[Stored records]
══════════════════════════════
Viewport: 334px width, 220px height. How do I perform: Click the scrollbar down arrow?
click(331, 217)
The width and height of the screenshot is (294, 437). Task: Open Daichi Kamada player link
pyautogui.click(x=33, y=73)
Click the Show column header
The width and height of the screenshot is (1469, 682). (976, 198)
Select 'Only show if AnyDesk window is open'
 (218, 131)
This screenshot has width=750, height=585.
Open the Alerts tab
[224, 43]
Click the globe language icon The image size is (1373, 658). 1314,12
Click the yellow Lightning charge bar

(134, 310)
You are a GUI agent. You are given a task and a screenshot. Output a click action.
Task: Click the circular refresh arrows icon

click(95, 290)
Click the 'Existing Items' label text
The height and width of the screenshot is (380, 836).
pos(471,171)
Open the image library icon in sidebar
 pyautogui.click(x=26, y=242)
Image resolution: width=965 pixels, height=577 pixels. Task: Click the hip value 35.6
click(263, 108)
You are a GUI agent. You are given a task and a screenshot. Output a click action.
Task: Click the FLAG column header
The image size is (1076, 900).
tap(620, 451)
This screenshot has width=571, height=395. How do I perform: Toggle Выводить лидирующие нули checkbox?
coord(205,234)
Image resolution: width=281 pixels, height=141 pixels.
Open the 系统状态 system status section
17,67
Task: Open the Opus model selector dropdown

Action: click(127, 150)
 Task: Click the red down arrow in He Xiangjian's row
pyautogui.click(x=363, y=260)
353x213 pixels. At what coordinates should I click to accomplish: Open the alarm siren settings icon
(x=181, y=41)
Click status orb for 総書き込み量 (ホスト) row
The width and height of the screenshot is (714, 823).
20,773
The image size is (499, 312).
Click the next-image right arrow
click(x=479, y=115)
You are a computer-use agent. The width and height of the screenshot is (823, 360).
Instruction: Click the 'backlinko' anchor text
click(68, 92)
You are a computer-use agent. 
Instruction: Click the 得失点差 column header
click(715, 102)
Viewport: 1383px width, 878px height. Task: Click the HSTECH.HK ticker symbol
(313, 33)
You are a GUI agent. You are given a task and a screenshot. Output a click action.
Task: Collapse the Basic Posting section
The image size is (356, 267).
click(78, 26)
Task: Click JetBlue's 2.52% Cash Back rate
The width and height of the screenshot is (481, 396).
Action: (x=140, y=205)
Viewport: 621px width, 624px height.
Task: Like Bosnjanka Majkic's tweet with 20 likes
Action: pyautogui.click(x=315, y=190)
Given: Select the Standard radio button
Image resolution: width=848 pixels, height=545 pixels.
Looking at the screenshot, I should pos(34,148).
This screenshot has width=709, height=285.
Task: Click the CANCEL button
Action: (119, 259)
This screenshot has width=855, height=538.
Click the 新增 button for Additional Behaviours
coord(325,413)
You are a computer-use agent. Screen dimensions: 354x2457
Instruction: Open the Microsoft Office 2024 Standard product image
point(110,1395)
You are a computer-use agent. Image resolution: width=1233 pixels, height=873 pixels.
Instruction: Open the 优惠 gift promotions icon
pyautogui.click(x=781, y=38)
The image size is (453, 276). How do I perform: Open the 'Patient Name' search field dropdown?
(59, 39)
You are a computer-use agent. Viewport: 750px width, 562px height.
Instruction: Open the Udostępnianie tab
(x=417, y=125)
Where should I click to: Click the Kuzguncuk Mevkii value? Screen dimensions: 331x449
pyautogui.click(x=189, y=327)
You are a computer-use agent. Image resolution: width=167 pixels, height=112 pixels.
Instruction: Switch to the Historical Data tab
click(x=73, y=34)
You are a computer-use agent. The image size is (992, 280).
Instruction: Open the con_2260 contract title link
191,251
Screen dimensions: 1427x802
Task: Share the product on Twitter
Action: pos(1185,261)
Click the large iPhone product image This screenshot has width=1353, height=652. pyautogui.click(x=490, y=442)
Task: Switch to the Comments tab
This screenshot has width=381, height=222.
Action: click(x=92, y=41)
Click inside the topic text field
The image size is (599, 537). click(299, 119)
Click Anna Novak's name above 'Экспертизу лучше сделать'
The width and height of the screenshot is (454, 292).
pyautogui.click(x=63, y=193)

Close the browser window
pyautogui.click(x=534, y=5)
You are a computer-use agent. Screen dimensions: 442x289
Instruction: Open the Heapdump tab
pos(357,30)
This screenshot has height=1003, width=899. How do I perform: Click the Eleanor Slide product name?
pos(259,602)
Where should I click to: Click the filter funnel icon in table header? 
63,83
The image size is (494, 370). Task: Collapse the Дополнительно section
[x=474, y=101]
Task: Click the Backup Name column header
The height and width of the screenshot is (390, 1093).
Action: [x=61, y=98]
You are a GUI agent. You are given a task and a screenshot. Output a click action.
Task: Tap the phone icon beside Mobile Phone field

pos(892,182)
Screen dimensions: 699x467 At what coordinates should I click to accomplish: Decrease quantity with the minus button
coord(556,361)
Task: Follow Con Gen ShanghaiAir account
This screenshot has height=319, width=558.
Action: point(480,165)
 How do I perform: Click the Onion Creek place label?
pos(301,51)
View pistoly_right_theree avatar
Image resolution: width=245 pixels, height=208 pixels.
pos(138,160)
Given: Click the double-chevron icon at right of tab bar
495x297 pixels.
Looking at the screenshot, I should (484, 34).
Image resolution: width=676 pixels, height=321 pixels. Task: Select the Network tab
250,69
══════════════════════════════
**Work item**
The answer must be the line containing "Instruction: Open the Heapdump tab" and every line after it through the end of the records, repeated exactly.

**Answer box**
Instruction: Open the Heapdump tab
pos(357,30)
This screenshot has height=1003, width=899. How do I perform: Click the Eleanor Slide product name?
pos(259,602)
Where should I click to: Click the filter funnel icon in table header? 
63,83
The image size is (494, 370). Task: Collapse the Дополнительно section
[x=474, y=101]
Task: Click the Backup Name column header
The height and width of the screenshot is (390, 1093).
Action: [x=61, y=98]
You are a GUI agent. You are given a task and a screenshot. Output a click action.
Task: Tap the phone icon beside Mobile Phone field

pos(892,182)
Screen dimensions: 699x467 At what coordinates should I click to accomplish: Decrease quantity with the minus button
coord(556,361)
Task: Follow Con Gen ShanghaiAir account
This screenshot has height=319, width=558.
Action: point(480,165)
 How do I perform: Click the Onion Creek place label?
pos(301,51)
View pistoly_right_theree avatar
Image resolution: width=245 pixels, height=208 pixels.
pos(138,160)
Given: Click the double-chevron icon at right of tab bar
495x297 pixels.
Looking at the screenshot, I should (484, 34).
Image resolution: width=676 pixels, height=321 pixels. Task: Select the Network tab
250,69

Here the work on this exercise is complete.